The AAMC Sept. 4 submitted comments on the Centers for Medicare and Medicaid Services (CMS) proposed rule on the Comprehensive Care for Joint Replacement Payment (CCJR) Model, which would mandate participation in a lower extremity joint replacement (LEJR) bundled payment program for acute care hospitals in 75 metropolitan statistical areas (MSAs) starting Jan. 1, 2016.
The AAMC supports many of the CCJR proposals, which mirror the design of Model 2 in the voluntary Bundled Payment for Care Improvement (BPCI) initiative. At the same time, the proposed rule raises important questions about the design of a mandatory program for hospitals of many different sizes and types, and at very different points in the “re-design” process. In its comments, the AAMC focuses on the proposed program start date, sharing of claims data, regional pricing concerns, the MSA selection methodology, and the proposed quality metrics.
Regarding the proposed start date, the AAMC urges CMS to push back the program start date to at least Oct. 1, 2016, to allow hospitals adequate time to plan for and implement a risk-based payment model. AAMC notes that hospitals participating in BPCI required at least six to 12 months to prepare for that voluntary program.
The association also raises concerns with CMS’s proposal to only provide beneficiary level claims data to hospitals 60 days after the program start date. The AAMC argues that data must be provided at least six months prior to the program start date to enable hospitals adequate time to identify clinical and financial risks and opportunities.

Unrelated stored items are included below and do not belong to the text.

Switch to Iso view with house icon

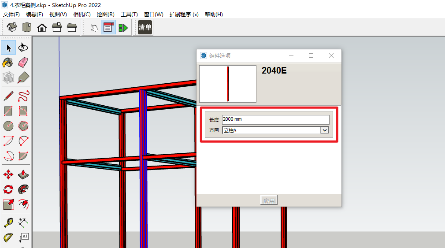click(12, 28)
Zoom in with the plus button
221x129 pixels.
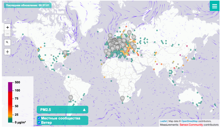pyautogui.click(x=8, y=27)
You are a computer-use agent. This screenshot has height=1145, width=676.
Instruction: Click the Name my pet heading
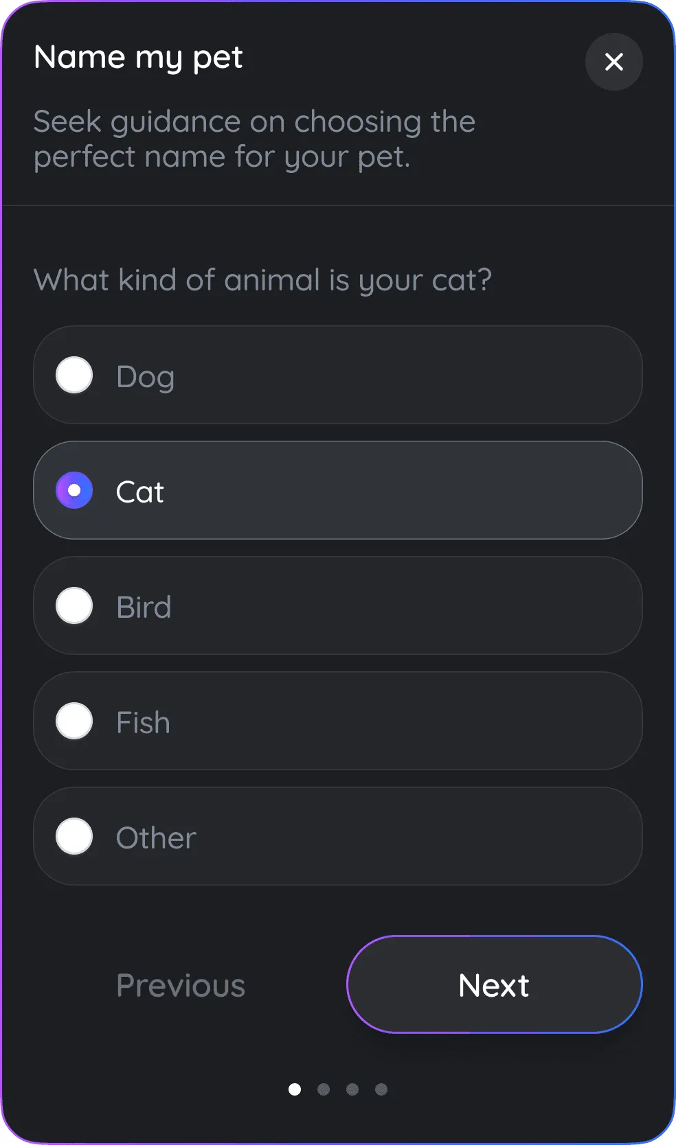pos(138,57)
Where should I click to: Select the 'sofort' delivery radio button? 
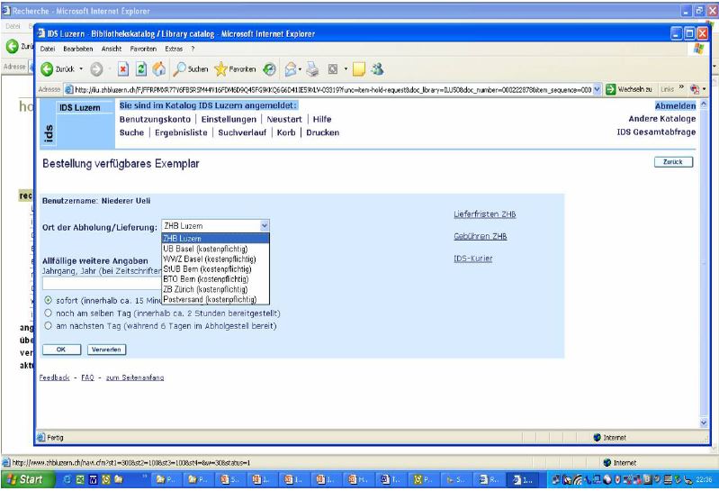tap(48, 300)
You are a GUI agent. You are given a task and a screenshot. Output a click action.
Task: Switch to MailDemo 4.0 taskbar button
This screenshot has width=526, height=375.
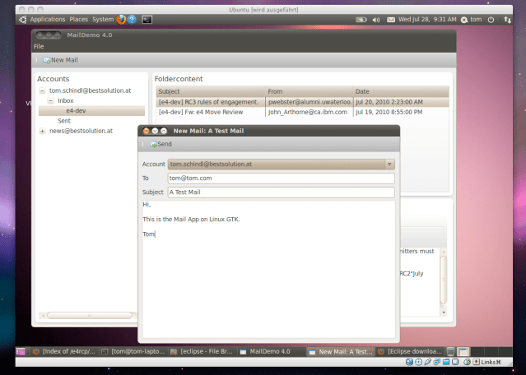(269, 351)
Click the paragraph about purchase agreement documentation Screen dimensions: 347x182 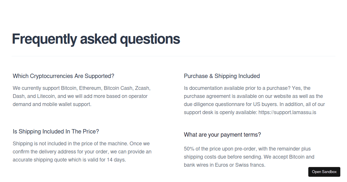(x=254, y=100)
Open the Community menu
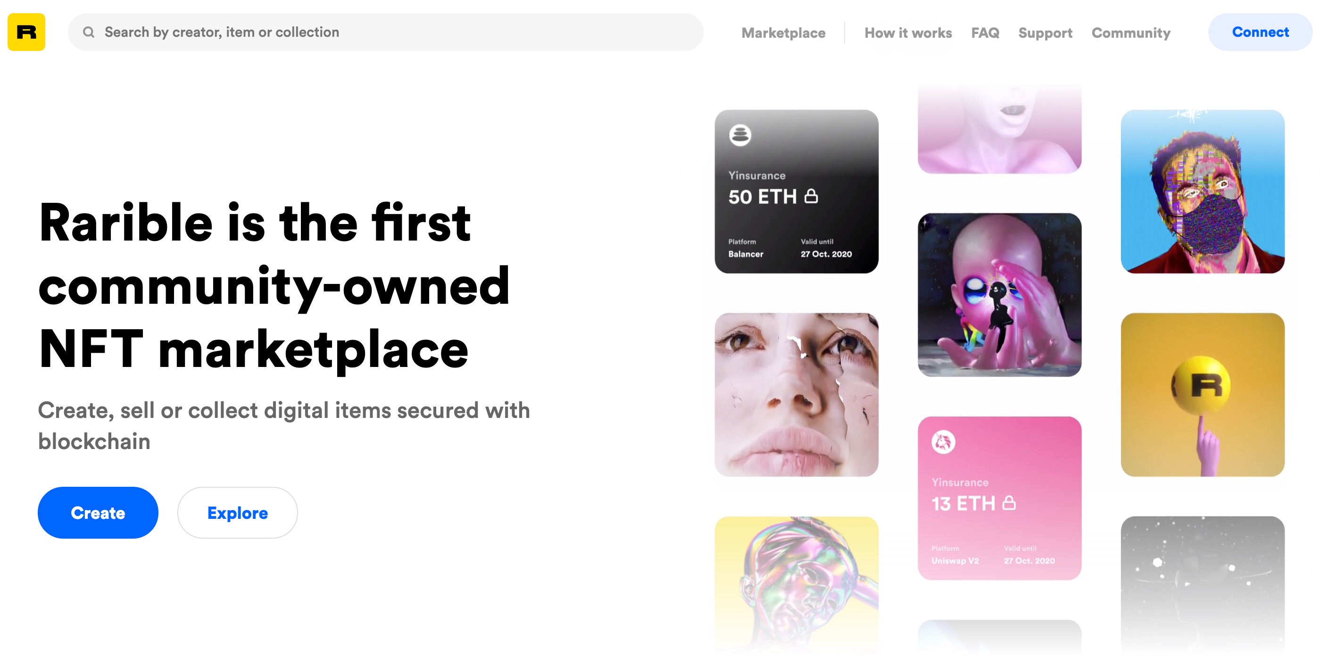The width and height of the screenshot is (1329, 666). click(x=1131, y=33)
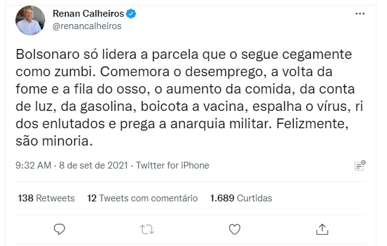Click the @renancalheiros handle
This screenshot has height=246, width=387.
click(87, 26)
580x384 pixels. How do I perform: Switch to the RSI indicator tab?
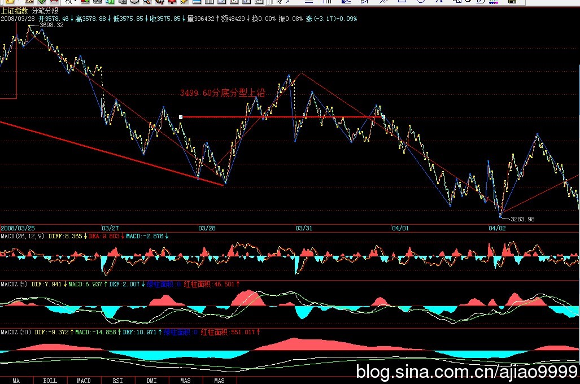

CMS proposes to calculate hospital target prices through a blend of hospital-specific and regional data for performance years one through three, and shift to 100 percent regional-based pricing in years four and five. The AAMC opposes this proposed timeline and notes that regional pricing is not tenable for many hospitals, nor an appropriate pricing model for other clinical conditions.
However, the association acknowledges that highly efficient providers may thrive under regional pricing. The AAMC recommends that CMS adopt a target price methodology that assigns a hospital a target price that is the higher of the hospital-specific methodology or the proposed blended hospital-specific/regional methodology.
Regarding the quality measures in the program, CMS proposes that to qualify for savings, hospitals must meet or exceed a performance threshold on a total hip arthroplasty/total knee arthroplasty (THA/TKA) readmissions measure, THA/TKA complications measure, and the Hospital Consumer Assessment of Healthcare Provider Systems (HCAHPS) survey. The AAMC urges CMS to remove the HCAHPS survey from program, since it is much broader than THA/TKA episodes of care. The AAMC also recommends that the measure be assessed with confidence intervals and that improvement be incorporated into the CCJR program.
The final rule is expected to be released in late Fall 2015.